После той драки Павла прозвали бешеным, а учителя морщили нос и тянули «шва-аль», совсем как Борисовна. Даже Марьниколавна теперь обходила его стороной. Мишаня в школе больше не появлялся, вроде как его перевели на домашнее обучение. Настало темное время, которого Павел почти не помнил. Он плюнул на Пекин, стал давиться дешевым китайским куревом с привкусом скошенной травы. Тряс мелкоту на мелочь, прочих не подпускал к себе, и дрался не на жизнь, а на смерть. Ни с кем не дружил. Перестал что-либо испытывать, когда приезжал Краснов, ни страха, ни стыда – ничего, лишь чистая ненависть, остывший и замерзший концентрат.
Спустя какое-то время он понял, что надо как-то выбираться, не себя топить, а тех, кто это заслужил. Прошел через скандал и суд, обжился в новом детском доме, наверстал упущенное в школе, писал простенькие игры для арок, увлекся мотивационными лекциями и IT-подкастами, на год раньше выпустился – не без помощи директрисы, та была лишь рада от него избавиться. Он сдал все экзамены на высший балл, прошел в «вышку», бросил курить, надел костюм.
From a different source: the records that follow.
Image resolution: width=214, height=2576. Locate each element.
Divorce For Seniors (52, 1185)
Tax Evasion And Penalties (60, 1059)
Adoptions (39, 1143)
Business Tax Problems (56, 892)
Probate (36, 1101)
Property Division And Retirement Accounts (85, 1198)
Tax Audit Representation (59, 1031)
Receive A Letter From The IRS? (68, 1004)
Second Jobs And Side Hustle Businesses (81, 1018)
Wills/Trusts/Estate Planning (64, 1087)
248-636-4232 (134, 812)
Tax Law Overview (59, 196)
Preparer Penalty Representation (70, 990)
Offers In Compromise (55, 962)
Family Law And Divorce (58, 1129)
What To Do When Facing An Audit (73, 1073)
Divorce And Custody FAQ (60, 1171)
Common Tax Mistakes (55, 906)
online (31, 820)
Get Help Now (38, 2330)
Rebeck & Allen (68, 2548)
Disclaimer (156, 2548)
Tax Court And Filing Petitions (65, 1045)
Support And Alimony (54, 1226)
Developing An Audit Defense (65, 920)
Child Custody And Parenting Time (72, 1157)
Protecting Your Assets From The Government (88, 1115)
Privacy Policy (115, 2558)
Отказал мужичкам, подкараулившим его у института и предложившим перебраться в академию ФСБ: он собирался эмигрировать, а не пожизненно сидеть в России. Он не бухал, не матерился, брился через день, мазал руки антибактериальным гелем, тренировался в зале и пил много простой воды без газа, комнатной температуры, не меньше полутора литров в сутки.
Но Шваль, сожравшая кончик Мишаниного носа, осталась в нем – и после возвращения Краснова оживилась. «Что будем делать, Паша?» – спрашивала каждый день.
Что делать-то?
– Привет, Лилёк! – зычно окликнул Игорь с порога. Лишь потом заметил, что кафе забито полностью, на крик пооборачивались люди. Неодобрительно смотрела колхозница с советского плаката, прижав палец к губам, под ней крупными буквами алело: НЕ БОЛТАЙ.
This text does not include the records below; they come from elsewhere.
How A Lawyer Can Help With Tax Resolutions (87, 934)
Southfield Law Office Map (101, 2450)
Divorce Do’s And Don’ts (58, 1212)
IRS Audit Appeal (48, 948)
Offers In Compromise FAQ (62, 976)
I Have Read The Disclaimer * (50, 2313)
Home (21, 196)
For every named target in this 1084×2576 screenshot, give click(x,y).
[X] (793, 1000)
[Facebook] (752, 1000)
– Простите… – пробормотал Игорь и двинулся к барной стойке, за которой его ждала, улыбаясь, посвежевшая загорелая Лиля. Склонившись к ее уху, он прошептал: – Слушай, я не знал, что в субботу утром такой аншлаг.
– Так у нас через полчаса встреча с Терняевым, – бодро ответила Лиля.
– Терняев – это кто?
Лиля вскинула розовые брови. Теперь неодобрительно смотрела она, совсем как женщина на плакате.
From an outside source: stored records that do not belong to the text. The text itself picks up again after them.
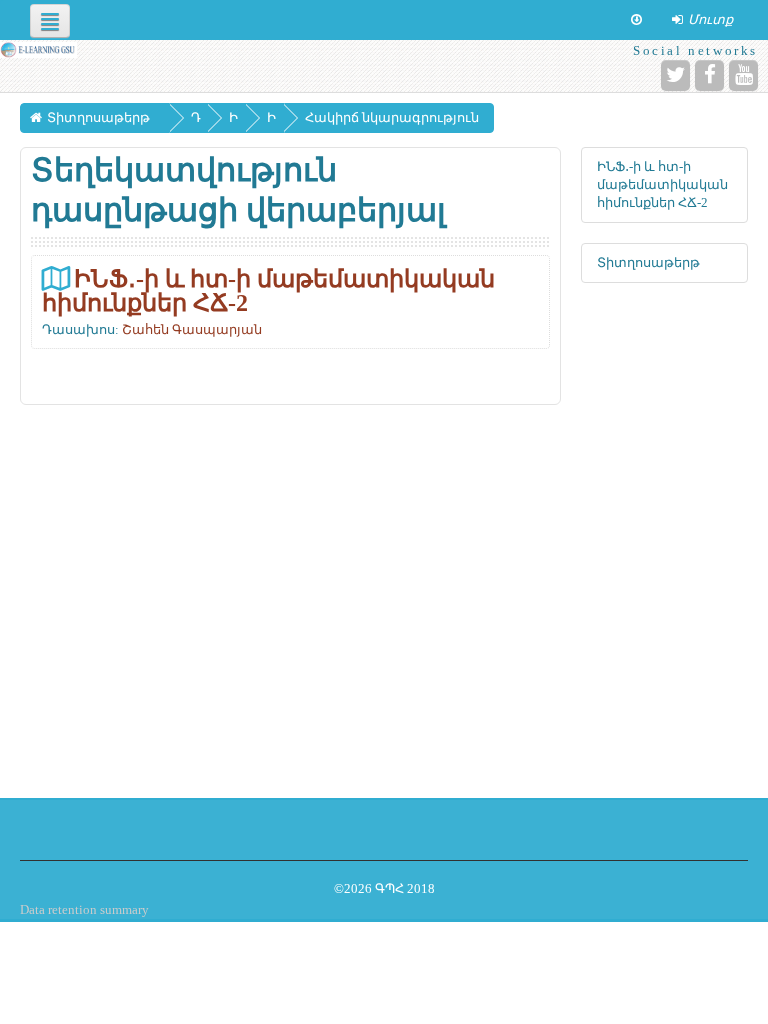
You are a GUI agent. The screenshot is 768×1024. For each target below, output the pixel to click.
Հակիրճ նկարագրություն (392, 117)
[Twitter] (675, 75)
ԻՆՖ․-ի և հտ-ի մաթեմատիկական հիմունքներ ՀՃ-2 (268, 290)
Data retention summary (84, 909)
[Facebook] (709, 75)
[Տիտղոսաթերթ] (38, 49)
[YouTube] (743, 75)
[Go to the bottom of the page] (636, 20)
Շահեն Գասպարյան (192, 329)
– Он писатель. Игорь, о нем весь год блоги трубят. Ты не читал «Последнего волка»?
– Я блоги не читаю, – отмахнулся Игорь, подумав, что и художку он читал в последний раз в прошлом году, если не раньше. Он помнил только, что привез этого «Волка» пять штук и на обложке было что-то синее, абстрактное.
Маленькая и стройная, Лиля походила на пичужку с острым носиком, всегда носила очки – не арки, а просто фальшивку с прозрачными стеклами и стразами на дужках. Она облизнула пирсинг на губе, наклонилась, доставая зёрна с нижней полки, и платье облепило круглый зад. Игорю вспомнился этот зад с того же ракурса, но без одежды, крупная родинка на правой лопатке, похожая на мятую ягоду брусники, и блестящие от пота плечи. Теперь на этих плечах в вырезе платья Игорь заметил белую полосу от лямки купальника.